Many of the sport’s insiders point to the success and popularity of American athletes in cycling’s most notable events, such as the Tour de France and the Olympic Games, as a primary factor in the sport’s recent boom. The most significant growth occurred throughout Lance Armstrong’s dominant seven-year winning streak at the Tour de France between 1999 and 2005, while success by several other Americans on the sport’s biggest stage since then has encouraged continued interest. If history is any indication, cycling is poised for similar growth in 2009 following a five-medal performance in Beijing – the most successful ever for a U.S. Cycling Team at a non-boycotted Olympic Games – as well as a return to competitive cycling and the Tour de France by Armstrong. Factor in the 13 major internationally-sanctioned professional men’s and women’s races set to take place in the U.S. next year, as well as Armstrong’s commitment to race in February’s Tour of California, and the notoriety of the sport on U.S. soil next season is sure to reach new heights.

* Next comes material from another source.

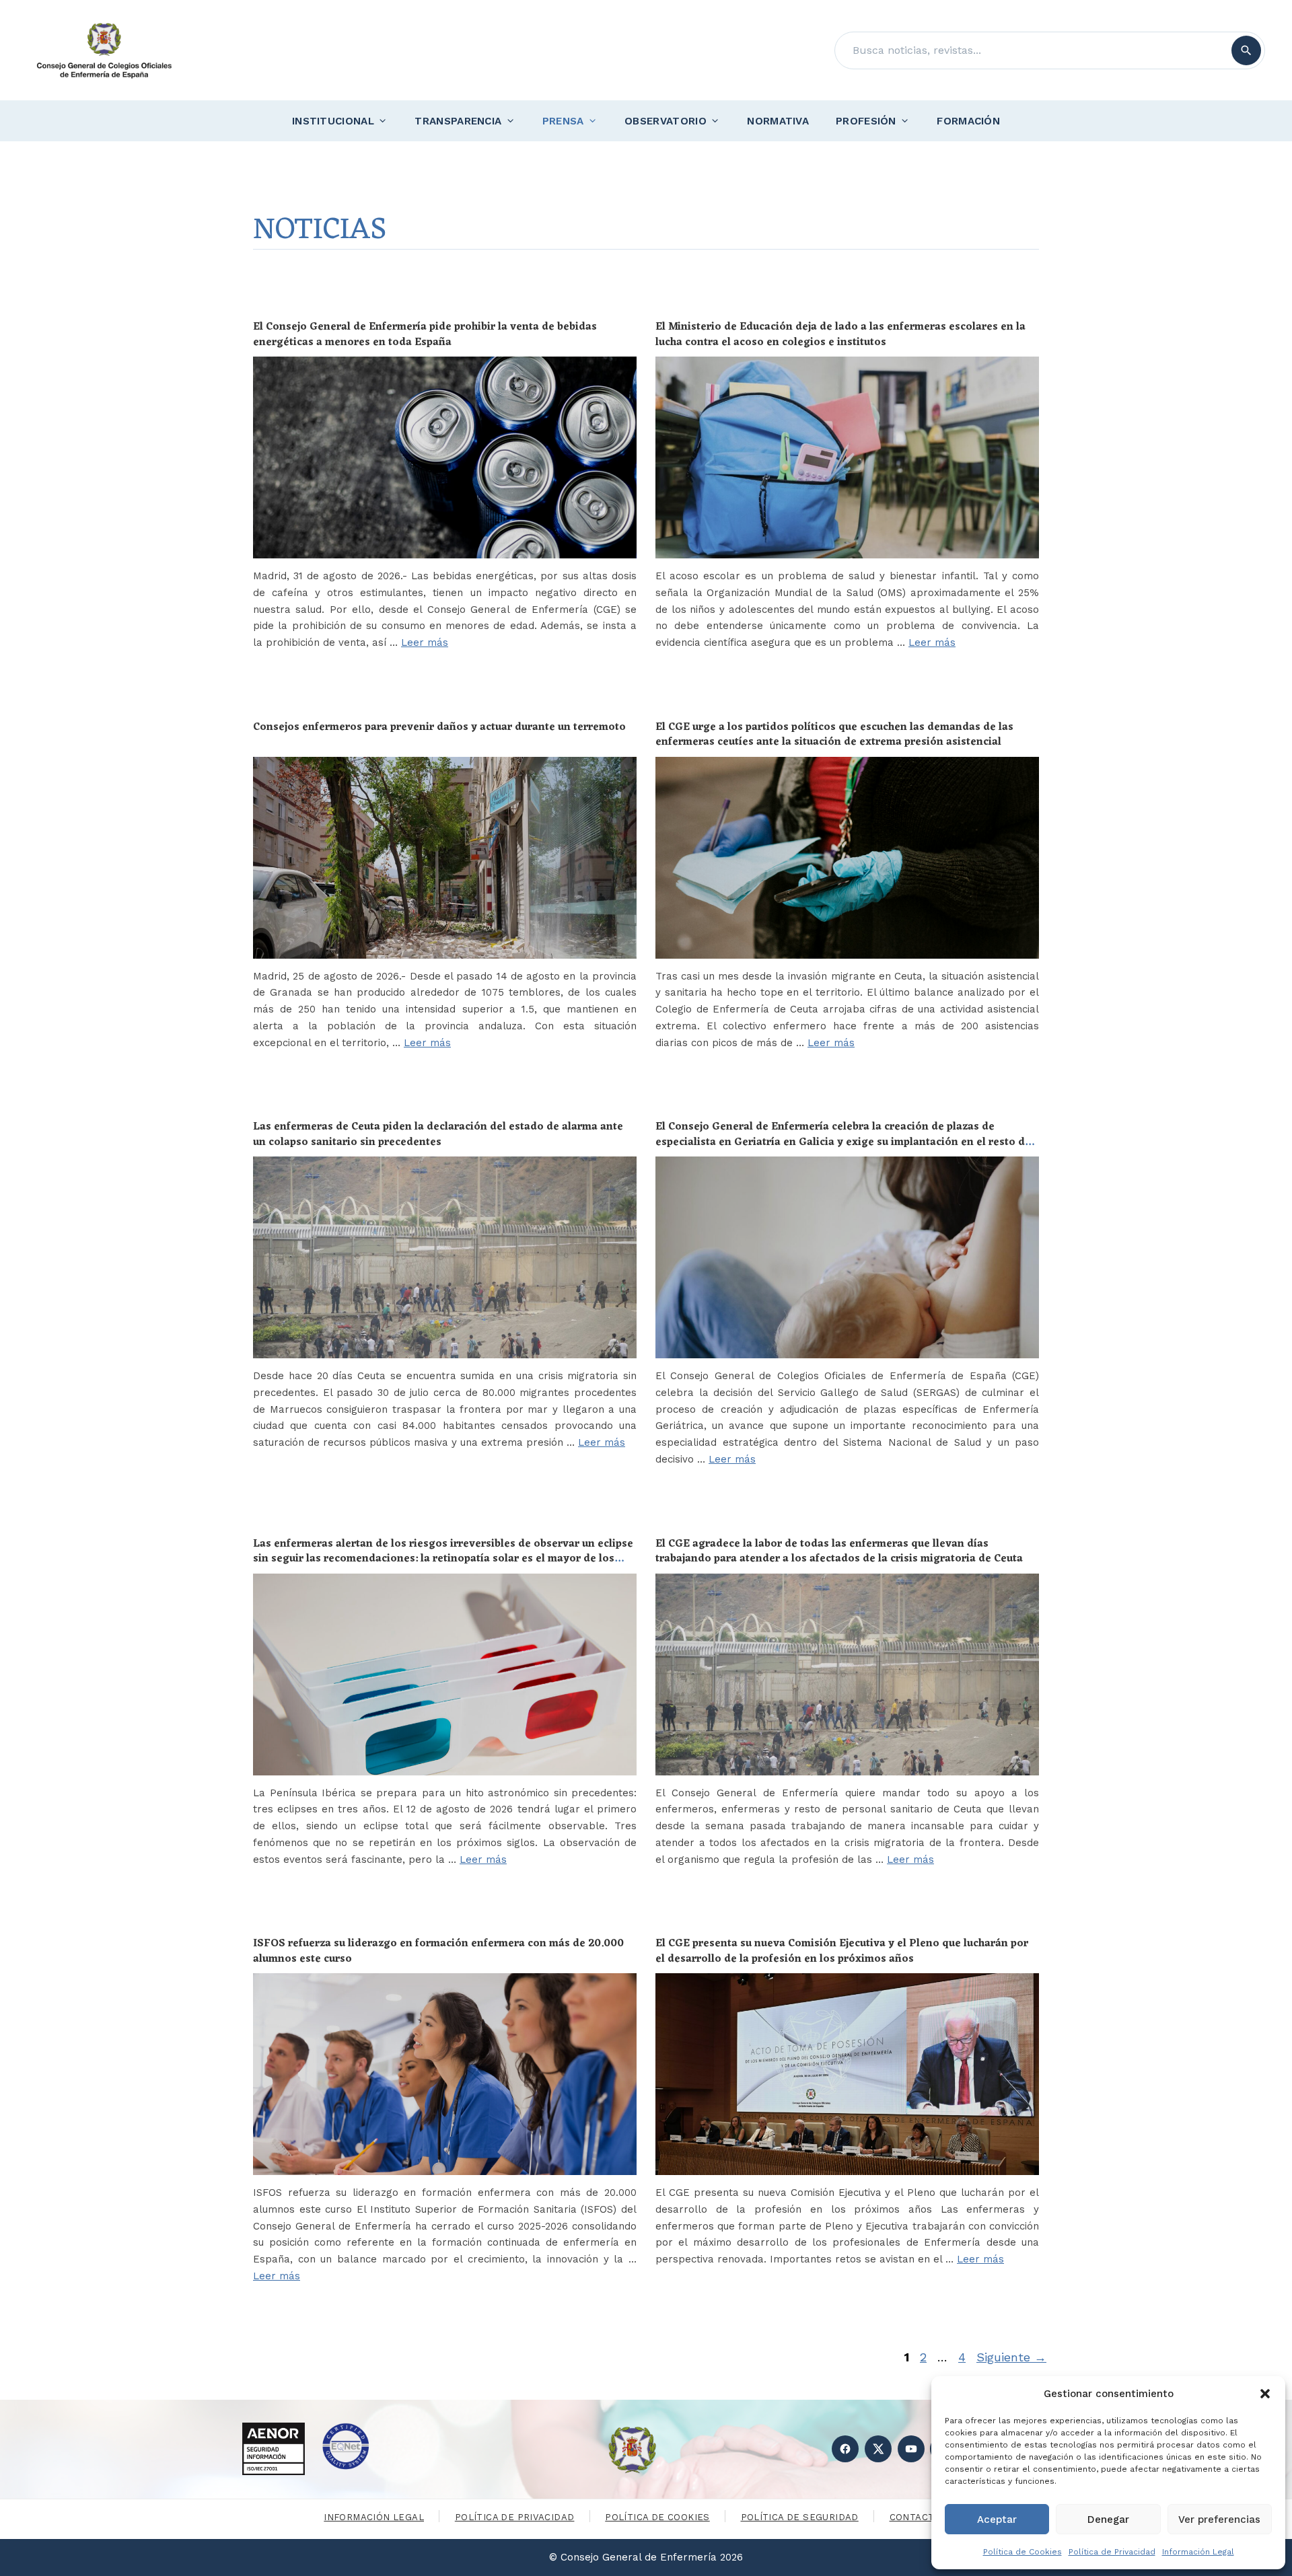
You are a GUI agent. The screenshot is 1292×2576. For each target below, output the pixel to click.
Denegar (1108, 2519)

“Once again, we’re excited to witness continued growth in the sport of cycling,” commented Steve Johnson, CEO of USA Cycling. “The market for amateur sport in the United States is a competitive one with so many choices and opportunities available to athletes these days. That said, to experience another year of increased participation is very rewarding. Looking ahead, with the continued expansion of professional cycling opportunities both domestically and abroad, we hope and expect this growth trend to continue throughout 2009 and beyond.”

Broken down by specific disciplines and types of licenses, road, track and cyclo-cross grew by 3.2%, while mountain bike increased 1.2%. The number of professional riders in the U.S. rose 6.3% and the amount of student-athletes competing for collegiate clubs jumped 2.5%. Of all of its licensees, USA Cycling’s largest increase was in the number of licensed bike race officials, a figure that rose 17.6%.